__REQUIRED WORK__.
Images don't belong in the copy. Output the rest of the data exactly.

__RECORDS FOR THE TASK__.
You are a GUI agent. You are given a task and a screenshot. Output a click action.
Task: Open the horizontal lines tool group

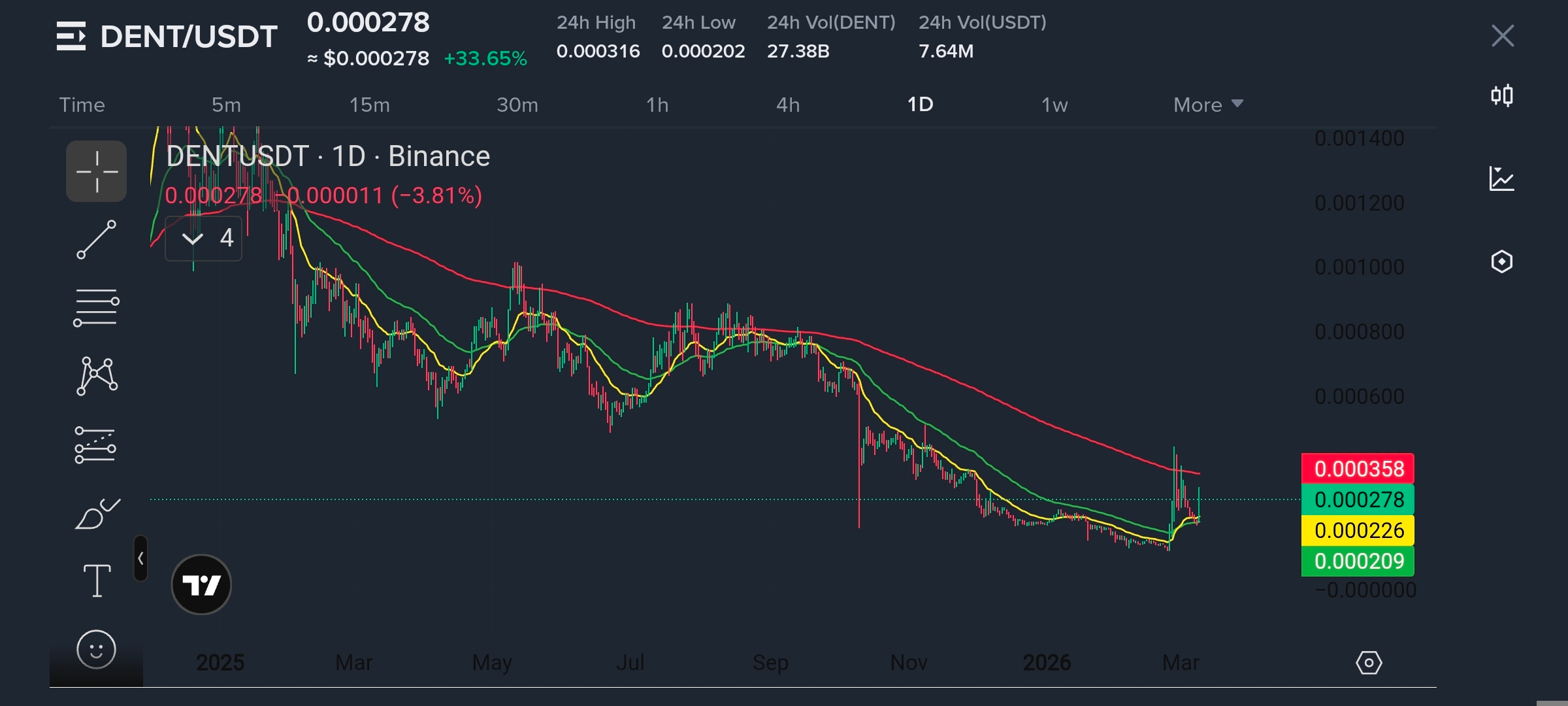point(96,307)
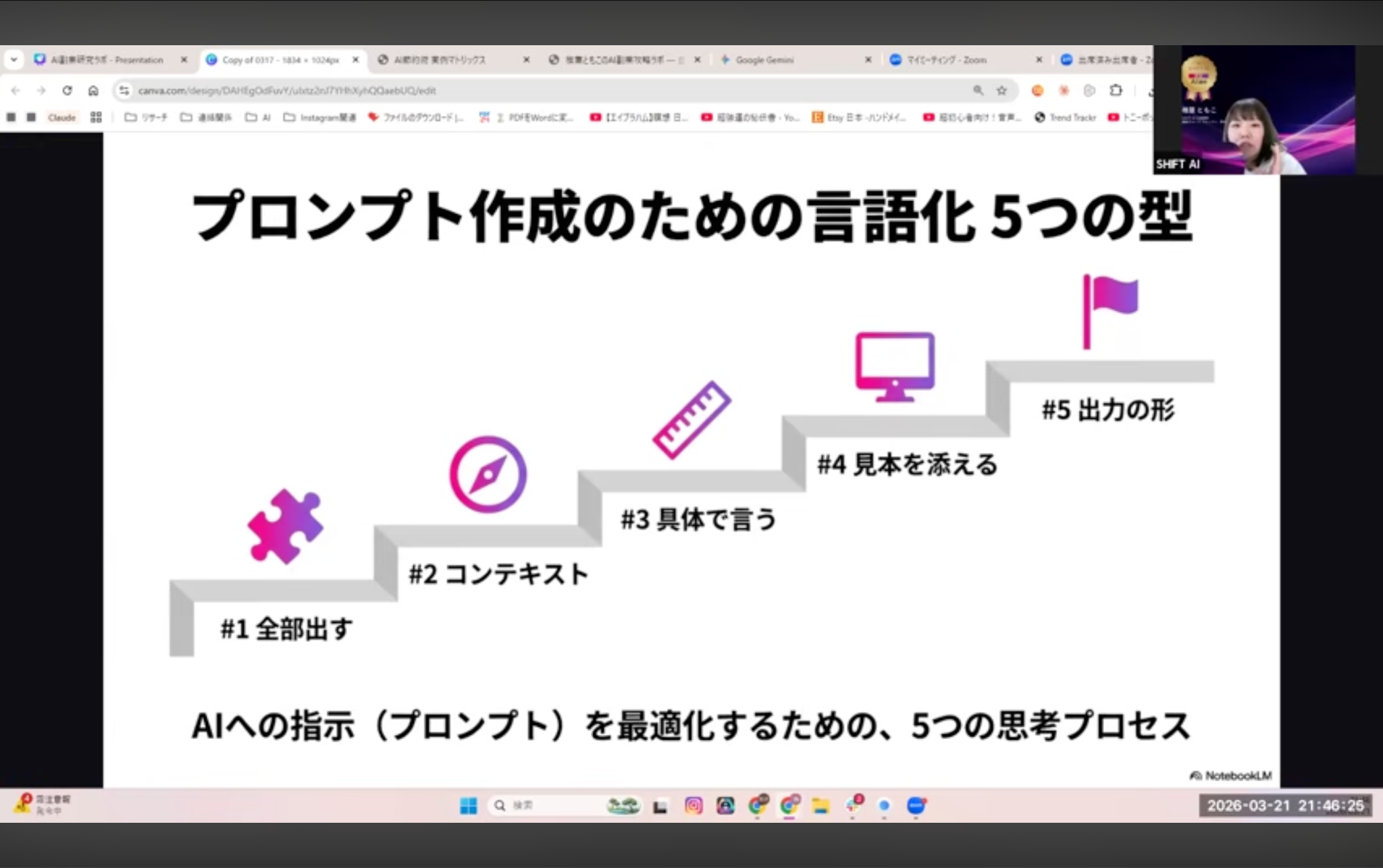The height and width of the screenshot is (868, 1383).
Task: Bookmark this page with star icon
Action: [1001, 90]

__OUTPUT FOR THIS EXERCISE__.
You are a GUI agent. You are given a task and a screenshot. Output a click action.
Task: Open the horizontal lines tool group

point(96,307)
The height and width of the screenshot is (868, 1383).
Task: Bookmark this page with star icon
Action: [1001, 90]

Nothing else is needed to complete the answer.